Passage shown:

I think it’s personal experience that people need to connect with—having an experience of wellness is critical, not a theory about it. People don’t realize how close they are to feeling well. That’s why I created The 10-Day Detox Diet: in ten days, anybody can actually have the experience of what it feels like to thrive and feel good. It’s very powerful for people to change their experience of their own health and see what can happen in just a few short days.
What’s the one vice you will never give up?
One is really good tequila. I consume a little bit maybe every two weeks. Tequila is a real food and it has low allergen potential. Dark chocolate, even though it’s got a little sugar in it, is really a great phytochemical rich food. Dark chocolate with almonds is my favorite. I don’t eat that every day but I try to enjoy it a few times a week.
The more resilient you are, the more metabolic degrees of freedom you have. Health is fundamentally about creating biological and mental resilience, which gives you the ability to do the things that you want and are important in your life.
What superpower would you like to have for a day?
I would want the power to transport myself anywhere I want at any time. There are so many people I love all around the world who I don’t get to see enough of. So I’d like to beam myself over to the Seattle area to see my kids and take my daughter for dinner, then onto California or New York for a walk with a friend. I’ve made so many wonderful friendships all around the world and I don’t feel like I get to spend as much time as I would like with them. I would use teleportation to connect more with those I love.
Who or what inspires you?

Data:
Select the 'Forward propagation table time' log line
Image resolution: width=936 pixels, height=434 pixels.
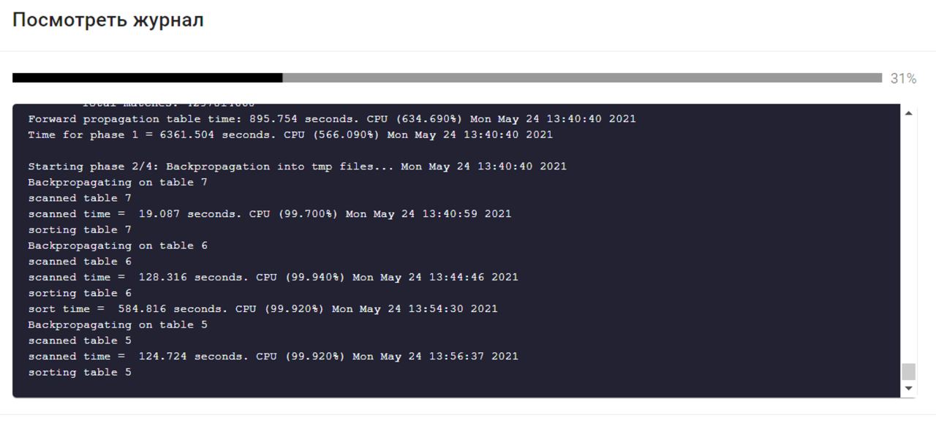tap(332, 119)
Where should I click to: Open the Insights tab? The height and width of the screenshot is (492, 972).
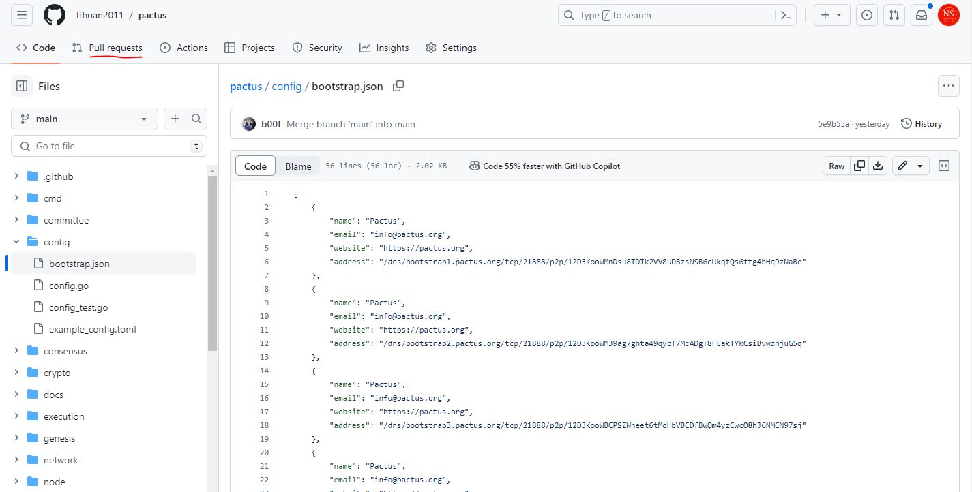click(385, 48)
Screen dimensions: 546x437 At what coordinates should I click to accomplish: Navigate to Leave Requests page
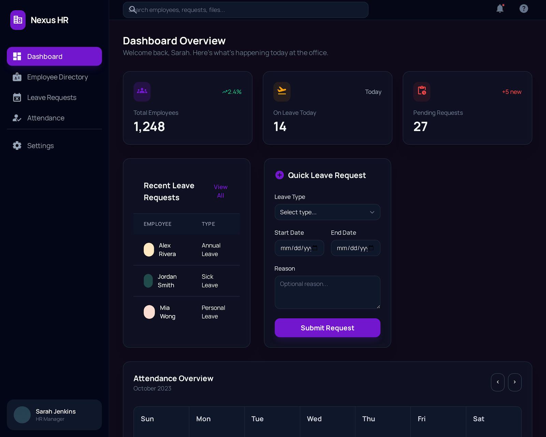pyautogui.click(x=52, y=98)
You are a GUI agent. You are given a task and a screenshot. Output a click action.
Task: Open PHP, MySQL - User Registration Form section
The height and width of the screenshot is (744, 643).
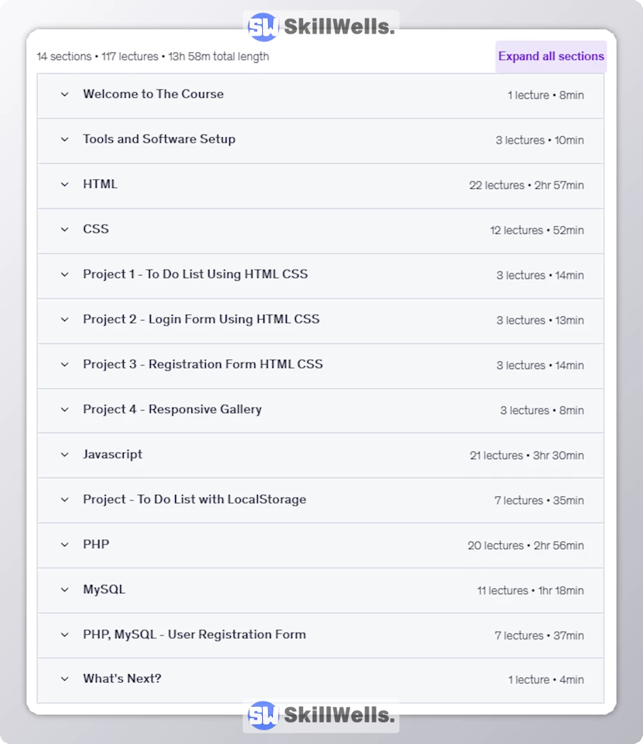[x=64, y=635]
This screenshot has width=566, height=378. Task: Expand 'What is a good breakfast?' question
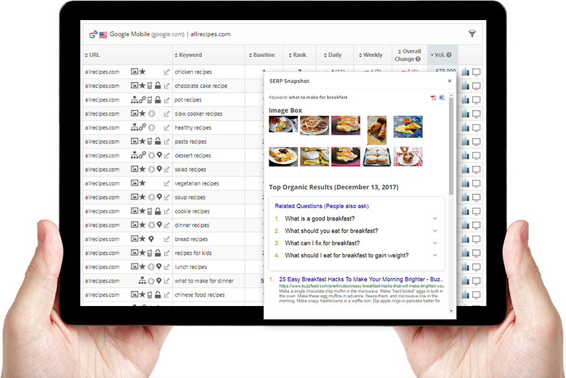[x=435, y=219]
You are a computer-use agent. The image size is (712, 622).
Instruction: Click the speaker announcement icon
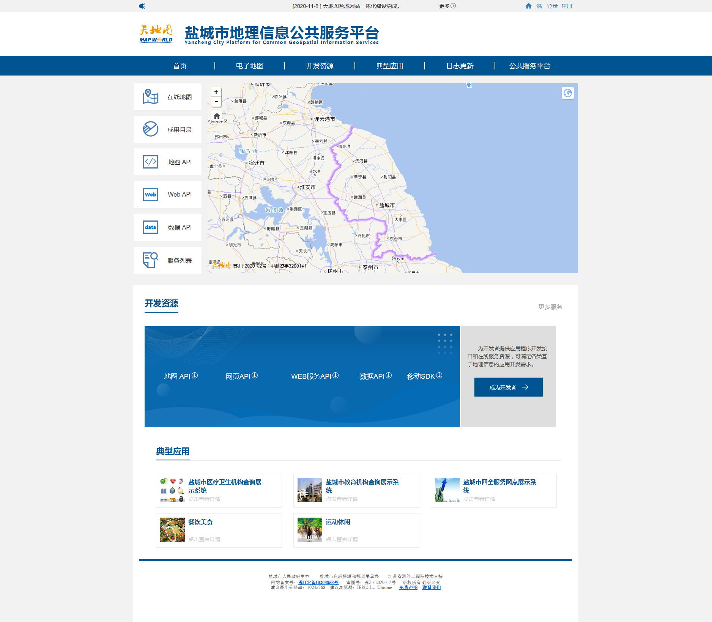click(x=142, y=6)
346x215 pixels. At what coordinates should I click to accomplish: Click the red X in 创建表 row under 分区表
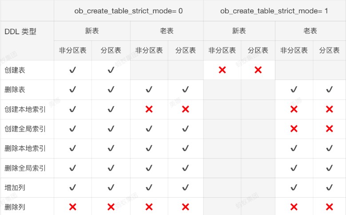(x=258, y=70)
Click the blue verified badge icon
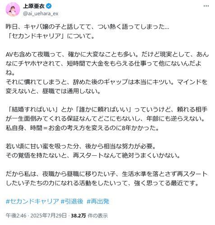Image resolution: width=215 pixels, height=225 pixels. pos(49,6)
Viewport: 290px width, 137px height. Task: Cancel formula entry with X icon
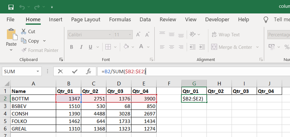[61, 72]
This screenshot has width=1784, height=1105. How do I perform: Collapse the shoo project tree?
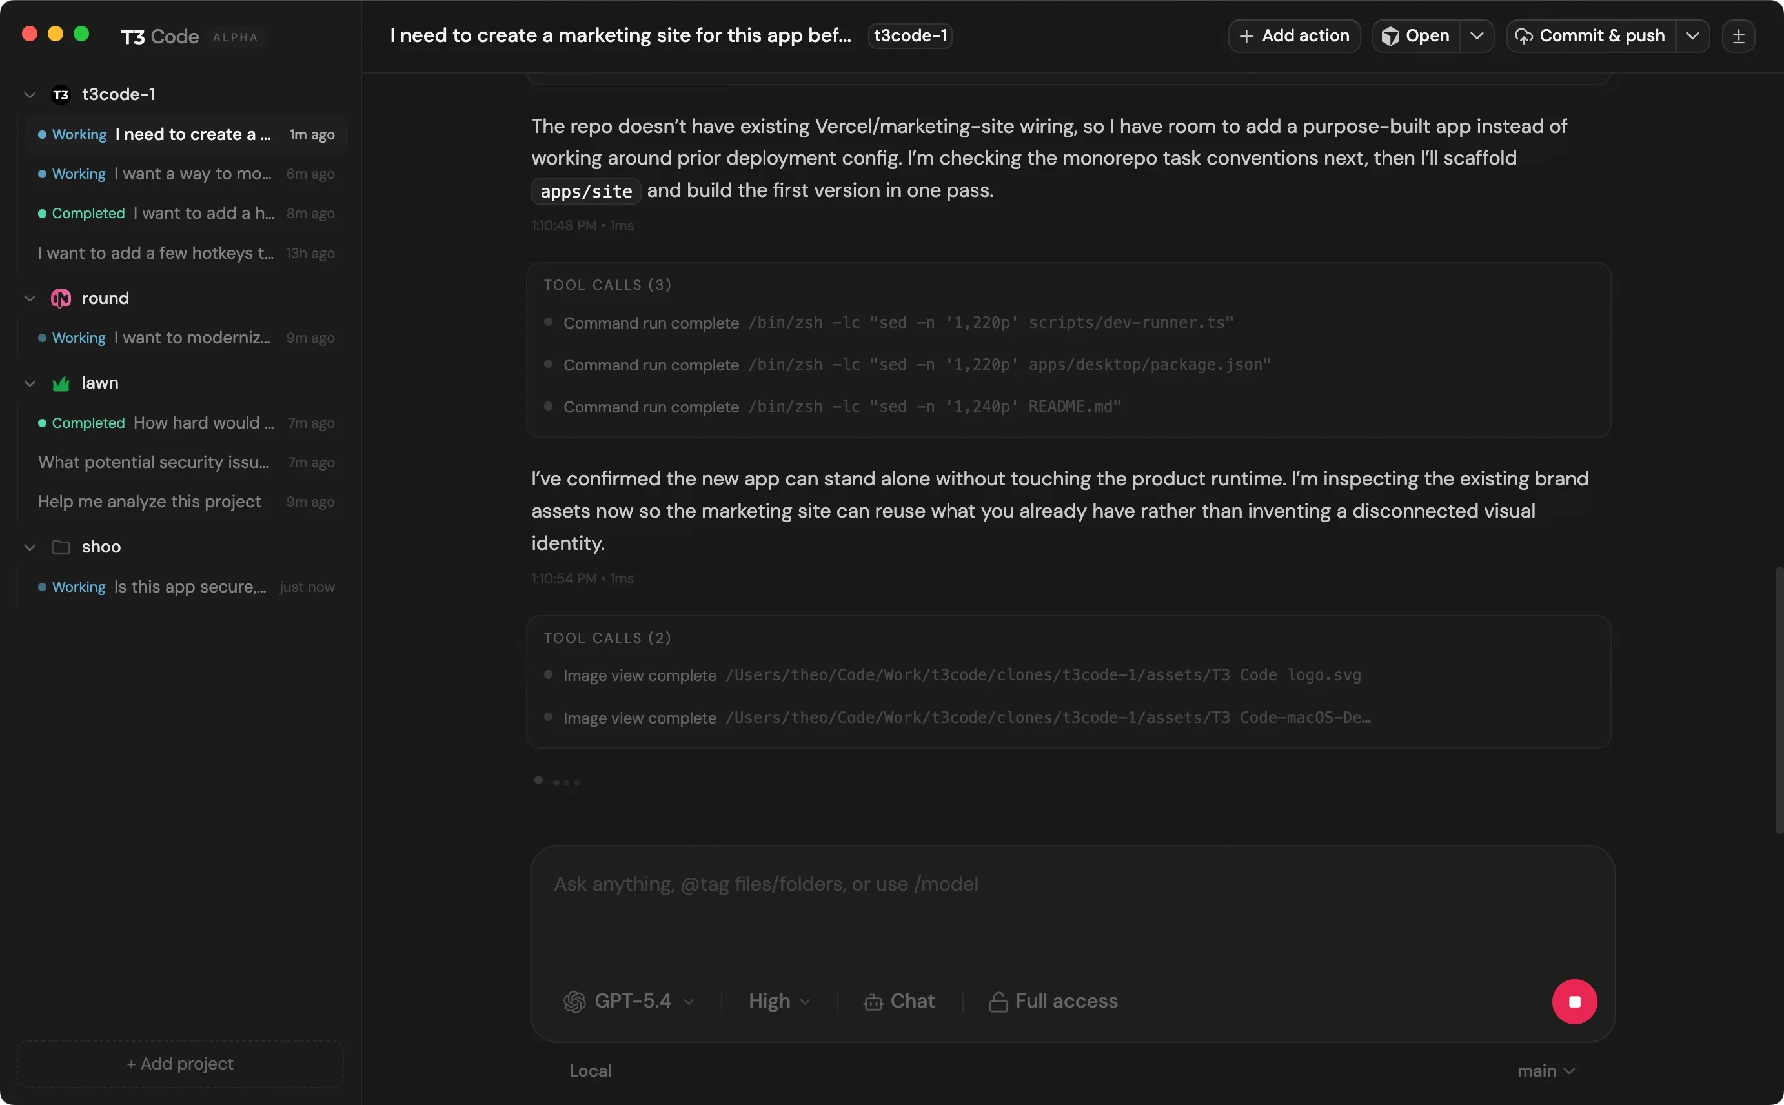point(30,547)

Actions to take:
**1)** Write out the part of the wellness interview that begins at the words "I think it’s" and stops after the words "times a week.".
**2)** Continue the wellness interview from its final line onward.

Responses:
**1)**
I think it’s personal experience that people need to connect with—having an experience of wellness is critical, not a theory about it. People don’t realize how close they are to feeling well. That’s why I created The 10-Day Detox Diet: in ten days, anybody can actually have the experience of what it feels like to thrive and feel good. It’s very powerful for people to change their experience of their own health and see what can happen in just a few short days.
What’s the one vice you will never give up?
One is really good tequila. I consume a little bit maybe every two weeks. Tequila is a real food and it has low allergen potential. Dark chocolate, even though it’s got a little sugar in it, is really a great phytochemical rich food. Dark chocolate with almonds is my favorite. I don’t eat that every day but I try to enjoy it a few times a week.

**2)**
Jeffrey Bland is a nutritional biochemist has been my biggest mentor and inspiration; he has synthesized a lot of the scientific literature about how the human body works. He’s the Isaac Newton of biology; he’s figured out what the laws of biology are, and communicates them in a way that allows practitioners to treat patients and heal diseases that were never treatable before.
And then there are other figures that are very inspiring to me, like Martin Luther King, Jr. and Gandhi and Nelson Mandela who really were about standing up for what’s right and believing in and speaking the truth, creating fundamental change and advancing the world in significant ways.
Buddhism was my major in college and continues to inspire me. Buddhist psychology involves an understanding of the nature of the universe. The interconnection is fundamental to my thinking, and understanding the cause and the nature of suffering and the whole idea that we can be free of suffering and emerge into a greater state of love. That’s really what drives me.
What do you want to be remembered for?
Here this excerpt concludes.